Sundali and Croson speculated that locus of control could account for this pattern of individual variability. Players with an “external” locus of control believe in luck and are more likely to believe in lucky streaks (hot outcomes) and a stock of luck that can run out. Players with an “internal” locus of control believe they can learn the underlying principles by which, for instance, a roulette wheel operates (whence GF) and also are more likely to have hot hand beliefs.
Ayton and Fischer (2004) came up with yet another explanation, simply based on learning from experience: “(1) The hot hand fallacy arises from the experience of characteristic positive recency in serial fluctuations in human performance. (2) The gambler’s fallacy results from the experience of characteristic negative recency in sequences of natural events, akin to sampling without replacement.”
Andreas Wilke and H. Clark Barrett (2009) take this experiential explanation for hot hand beliefs one step further. They point out that humans didn’t evolve in casinos but instead in environments where resources tend to be “clumped” as is the case for food resources in foraging environments, and they claim the hot hand intuition evolved from successful foragers being more likely to pass their genetic material on to succeeding generations.
In my 1997 paper, “Judgment Under Chaos,” I presented both the learning-from-experience and evolutionary explanations a decade before Wilke and Barrett, and applied them to both GF and hot hand beliefs. My evidence was a demonstration that humans are good at short-range predictions of chaotic processes. To do this, I created a chaotic attractor with a parameter that controlled the extent to which the resulting sequence was anti-persistent (i.e., frequently oscillating as would be expected by GF beliefs) or persistent (infrequently oscillating as expected by hot hand beliefs). Examples of both kinds are shown in the figure below.
Participants in the study were randomly assigned to either tracking a persistent or anti-persistent process, and after seeing 100 iterations of their sequence they were asked to predict its next value for 50 more iterations. They were also asked to do the same for a random sequence containing exactly the same values as their chaotic sequence (but randomly re-ordered).

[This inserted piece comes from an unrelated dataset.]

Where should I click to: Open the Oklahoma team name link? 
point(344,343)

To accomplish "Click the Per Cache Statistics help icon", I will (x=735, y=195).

Of course, no one was any good at predicting the random sequence. I suspect that when we see a random sequence like coin-tosses, we misread it as an anti-persistent process and therefore fall for GF. But everyone was quite good at predicting the chaotic one (the average correlation between their predictions and the sequence itself was .68, and some people’s correlations were around .9). Moreover, they were equally good at predicting persistent and anti-persistent processes. So, Ayton and Fischer’s learning-from-experience proposition received solid support before they wrote their paper. The Wilke-Barrett evolutionary explanation gets a circumstantial evidential boost too. We didn’t evolve in casinos; we evolved in environments full of anti-persistent (like prey-populations) and persistent (like the weather) processes. We expect the world around us to have “memory,” and for good reason: It usually does.